"Unerklärlich und sensationell"

Stefan Koubek, der österreichische Teamchef, im Gespräch mit tennisnet über die Erfolge seines Freunds Roger Federer, die Entwicklung von Dominic Thiem und die Option, mit Nicolas Kicker einen zusätzlichen Spieler für seine Mannschaft zu bekommen.

von Jens Huiber
zuletzt bearbeitet: 05.08.2017, 14:47 Uhr

Stefan Koubek in Kitzbühel

tennisnet: Herr Koubek. Roger Federer, Ihr Freund und ehemaliger Kollege, mit dem Sie ja auch in der Schweiz oft trainiert haben, hat in diesem Jahr zwei Grand-Slam-Turniere gewonnen. Besteht denn noch Kontakt zu Roger?

Stefan Koubek: Klar, immer wieder. Manchmal schreiben wir uns, manchmal telefonieren wir, heuer habe ich ihn nach langer Zeit mal wieder in Halle getroffen. Es ist einfach unerklärlich und sensationell, was Roger heuer erreicht hat: sieben Turniere gespielt, davon fünf gewonnen, dabei 6.500 Punkte gemacht. Das ist unfassbar.

tennisnet: Wieso läuft es denn so gut im Spiel von Roger Federer?

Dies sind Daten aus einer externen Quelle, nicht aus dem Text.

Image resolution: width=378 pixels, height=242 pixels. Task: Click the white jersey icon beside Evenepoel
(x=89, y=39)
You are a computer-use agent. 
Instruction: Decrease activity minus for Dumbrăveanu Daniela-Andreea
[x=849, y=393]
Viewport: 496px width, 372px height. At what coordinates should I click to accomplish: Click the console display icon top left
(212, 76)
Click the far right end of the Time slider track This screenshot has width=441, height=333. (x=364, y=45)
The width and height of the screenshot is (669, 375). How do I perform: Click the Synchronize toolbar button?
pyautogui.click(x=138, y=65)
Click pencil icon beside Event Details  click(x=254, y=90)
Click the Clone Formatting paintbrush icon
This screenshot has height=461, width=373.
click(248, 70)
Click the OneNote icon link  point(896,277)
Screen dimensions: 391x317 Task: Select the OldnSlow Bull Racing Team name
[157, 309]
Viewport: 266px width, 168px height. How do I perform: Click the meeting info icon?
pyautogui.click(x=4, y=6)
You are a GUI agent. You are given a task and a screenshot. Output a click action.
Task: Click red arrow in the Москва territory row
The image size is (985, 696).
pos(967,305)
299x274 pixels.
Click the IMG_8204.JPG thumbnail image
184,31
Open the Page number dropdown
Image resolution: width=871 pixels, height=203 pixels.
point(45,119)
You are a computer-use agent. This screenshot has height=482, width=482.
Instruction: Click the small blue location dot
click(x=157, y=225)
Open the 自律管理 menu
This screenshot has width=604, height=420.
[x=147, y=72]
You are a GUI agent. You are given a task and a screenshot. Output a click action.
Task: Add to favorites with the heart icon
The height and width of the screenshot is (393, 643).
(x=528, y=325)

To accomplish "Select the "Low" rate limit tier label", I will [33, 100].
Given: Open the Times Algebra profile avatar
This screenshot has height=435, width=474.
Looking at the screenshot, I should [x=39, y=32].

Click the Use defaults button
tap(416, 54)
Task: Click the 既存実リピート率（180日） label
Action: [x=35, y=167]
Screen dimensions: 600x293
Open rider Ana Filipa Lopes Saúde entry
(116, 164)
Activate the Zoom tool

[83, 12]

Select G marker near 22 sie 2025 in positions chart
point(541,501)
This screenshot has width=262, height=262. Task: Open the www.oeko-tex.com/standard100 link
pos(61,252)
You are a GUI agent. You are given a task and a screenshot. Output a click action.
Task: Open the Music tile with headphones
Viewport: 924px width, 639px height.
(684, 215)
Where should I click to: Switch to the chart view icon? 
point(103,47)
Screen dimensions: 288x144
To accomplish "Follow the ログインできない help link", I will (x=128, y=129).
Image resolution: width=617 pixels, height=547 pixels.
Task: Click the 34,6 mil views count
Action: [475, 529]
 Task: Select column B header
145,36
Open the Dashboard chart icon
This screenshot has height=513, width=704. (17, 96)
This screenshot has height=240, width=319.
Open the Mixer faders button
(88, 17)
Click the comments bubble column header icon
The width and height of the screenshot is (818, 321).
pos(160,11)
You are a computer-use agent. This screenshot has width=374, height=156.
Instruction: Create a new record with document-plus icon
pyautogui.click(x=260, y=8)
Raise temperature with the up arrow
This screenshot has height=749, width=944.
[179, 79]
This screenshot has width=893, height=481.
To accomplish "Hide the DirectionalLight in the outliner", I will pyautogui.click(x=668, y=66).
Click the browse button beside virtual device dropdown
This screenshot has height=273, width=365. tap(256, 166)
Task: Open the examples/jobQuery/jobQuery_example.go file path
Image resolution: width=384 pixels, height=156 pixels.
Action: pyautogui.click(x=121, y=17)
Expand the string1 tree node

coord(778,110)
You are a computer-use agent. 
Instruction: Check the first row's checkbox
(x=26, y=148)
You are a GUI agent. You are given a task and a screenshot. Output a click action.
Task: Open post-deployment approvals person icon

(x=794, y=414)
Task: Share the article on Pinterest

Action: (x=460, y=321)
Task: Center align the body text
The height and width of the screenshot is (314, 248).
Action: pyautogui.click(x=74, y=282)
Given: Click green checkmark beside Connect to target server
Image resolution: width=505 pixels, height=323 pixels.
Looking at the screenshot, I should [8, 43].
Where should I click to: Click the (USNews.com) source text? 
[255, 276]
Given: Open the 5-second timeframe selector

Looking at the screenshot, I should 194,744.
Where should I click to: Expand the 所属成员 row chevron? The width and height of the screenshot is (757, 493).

Koubek: Ich glaube schon, dass Ivan Ljubicic da einen großen Einfluss hat. Roger diskutiert sehr viel mit seinen Trainern, und aus diesen Diskussionen wird dann ein Plan geschmiedet. Es offensichtlich, dass bei der Rückhand mehr Tempo drauf ist. Er geht mehr in den Ball rein, das war sicher eine Sache, an der er gearbeitet hat. Und das ist ja das Beeindruckende an Roger: Egal, wie gut er ist, er versucht nach wie vor, an sich zu arbeiten und noch besser zu werden. Was ja echt schon schwierig ist bei ihm. Aber das macht halt einen Sportler wie Roger aus. Dass er immer an sich arbeitet, immer an sich glaubt. Solange er sich gut fühlt, werden wir ihn auf dem Tennisplatz sehen.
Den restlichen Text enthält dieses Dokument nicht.